For an exemplary embodiment of the present invention implemented in Assembler 
language refer to Appendix A. The Assembler code is provided for the purpose of 
illustration only and does not constitute a complete software performance monitoring 
system. Furthermore, one skilled in the art will recognize that embodiments of the present 
invention may be implemented in other ways and using other programming languages. 

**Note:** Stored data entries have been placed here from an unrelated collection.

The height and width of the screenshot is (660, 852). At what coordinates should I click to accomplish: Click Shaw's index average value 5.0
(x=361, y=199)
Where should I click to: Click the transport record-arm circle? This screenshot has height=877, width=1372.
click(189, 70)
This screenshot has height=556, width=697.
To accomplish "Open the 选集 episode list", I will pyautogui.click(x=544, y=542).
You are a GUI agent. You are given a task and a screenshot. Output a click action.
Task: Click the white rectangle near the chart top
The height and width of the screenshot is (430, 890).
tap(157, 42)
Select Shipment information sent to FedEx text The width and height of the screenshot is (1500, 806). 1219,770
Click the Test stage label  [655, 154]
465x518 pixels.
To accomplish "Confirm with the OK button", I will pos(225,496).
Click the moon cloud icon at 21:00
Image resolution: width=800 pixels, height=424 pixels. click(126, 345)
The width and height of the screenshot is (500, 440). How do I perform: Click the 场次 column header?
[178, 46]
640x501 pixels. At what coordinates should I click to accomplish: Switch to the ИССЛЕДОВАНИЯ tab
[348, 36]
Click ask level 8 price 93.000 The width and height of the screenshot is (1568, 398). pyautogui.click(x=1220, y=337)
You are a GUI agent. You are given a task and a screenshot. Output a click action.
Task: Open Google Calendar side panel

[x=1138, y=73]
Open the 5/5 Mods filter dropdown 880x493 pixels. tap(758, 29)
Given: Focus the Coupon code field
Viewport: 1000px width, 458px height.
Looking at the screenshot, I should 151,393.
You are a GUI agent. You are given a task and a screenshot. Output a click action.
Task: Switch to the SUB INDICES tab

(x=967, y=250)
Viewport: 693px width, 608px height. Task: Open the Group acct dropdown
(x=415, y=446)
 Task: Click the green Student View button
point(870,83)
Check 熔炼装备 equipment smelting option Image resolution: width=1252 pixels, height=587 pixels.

The techniques described herein are not limited to any particular hardware or 
software configuration; they may find applicability in any computing or processing 
environment. The techniques may be implemented in logic embodied in hardware, 
software, or firmware components, or a combination of the above. The techniques may be 
implemented in programs executing on programmable machines such as mobile or 
stationary computers, personal digital assistants, set top boxes, cellular telephones and 
pagers, and other electronic devices, that each include a processor, a storage medium 
readable by the processor (including volatile and non-volatile memory and/or storage 
elements), at least one input device, and one or more output devices. Program code is 
applied to the data entered using the input device to perform the functions described and to 
generate output information. The output information may be applied to one or more output 
devices. One of ordinary skill in the art may appreciate that the invention can be practiced 
with various computer system configurations, including multiprocessor systems, 
minicomputers, mainframe computers, and the like. The invention can also be practiced in 
distributed computing environments where tasks may be performed by remote processing 
devices that are linked through a communications network. 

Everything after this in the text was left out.